5 Methodology In this project, ECG data is employed for aggregation heart disease data. A preprocessing during electrocardiogram (ECG) sampling the fundamental task is to notice and method the R-peaks throughout the ECG signal process there are some difficulties arises owing to the presence of low frequency elements due to patient breathing, irregularity in peaks formation, and, unsteady and to avoid fluctuating data we tend to solely needed high peak worth’s and find only most values by ignoring all alternative minima’s initial condition is to organize the information for mistreatment by the MATLAB within the sort of matrix. The absolute value of 201 samples is taken from MLII data base during which eight are lead data. Ehen the cavity beats are derived we tend to get R-peaks values from the information base in tabular form. Then, we take a hundred samples from the mitt aspect of thought of R-peak known as ventricular beat and 100 samples from manus side from one zero one sample input. Thus, we got the 201 × 1 matrix of sample data which might use by the NNET tool chest of
462
M. Bhatt et al.
MATLAB. A similar method is perennial for any reasonably all inputs whether it is ventricular, fusion, or normal.
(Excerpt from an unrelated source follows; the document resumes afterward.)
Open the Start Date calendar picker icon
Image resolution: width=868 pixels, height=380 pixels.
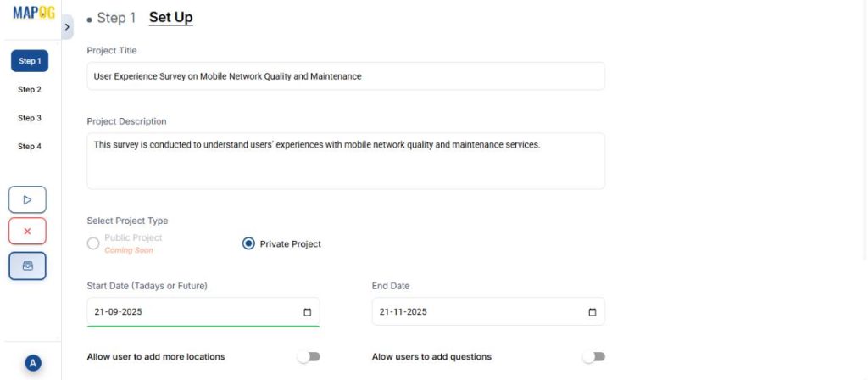(307, 312)
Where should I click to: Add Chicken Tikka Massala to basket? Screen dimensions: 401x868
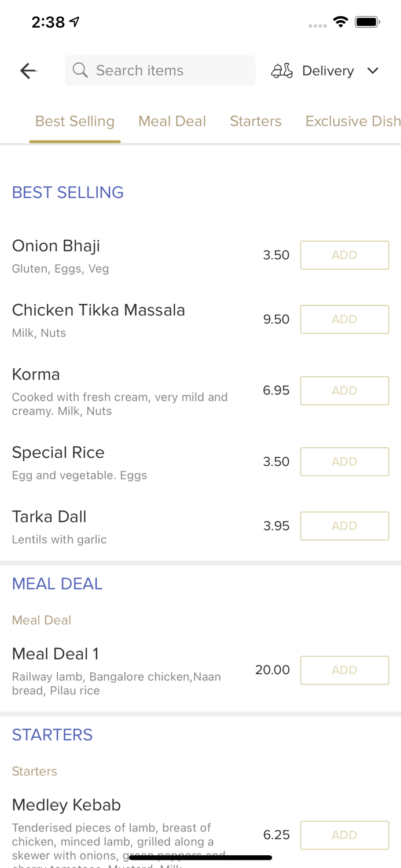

5.1 Teaching ECG Arrhythmias Teaching ECG arrhythmias to the neural community. As there are ten extraordinary sorts of arrhythmia are gift then we want to layout 10 extraordinary ANN shape and educate them accordingly. Most important motive of the normalized statistics is used for education the community that it need to be with inside the variety of zero to at least one because the ANN will deliver the output most effective on this form. The accuracy of the method is checked through splitting statistics into education and finally trying out statistics set. When studying is hereafter finished or stopped, the community is evaluated with the statistics this is retrieved from the check statistics set. Again the dataset derived for the specific ANN is split into units, i.e., education set and trying out set. If we speak approximately education a neural community, then it is far the technique of putting in the high-quality weights at the synapse of inputs to reduce the mistake rate (Fig. 3). It might be stated as beat-by-beat type is performed at the RR-c program language period sign with the assist of policies described. These policies pave the manner for detecting specific in addition classifications of arrhythmic activities from the RRperiods [11]. An RR-c program language period sliding window is the only in order to classify center sign. The type worries the second one beat of the center RR-c program language period. We may want to classify beats into 4 categories: specifically (Fig. 4)
Raw ECG Data
Train classifier to reduce errors
Test network for unknown data Fig. 3 Initial algorithm
Remove low frequency component
Apply windowed and threshold filter
Input for neural network
36 Modified Method of Diagnosis of Arrhythmia Using ECG Signal …
463
Fig. 4 Proposed algorithm
(1) (2) (3) (4)
Regular sinus beats (N) and 3 arrhythmic ones: Untimely ventricular contractions (PVC), Ventricular flutter/traumatic inflammation (VF) and 28 coronary heart block (BII).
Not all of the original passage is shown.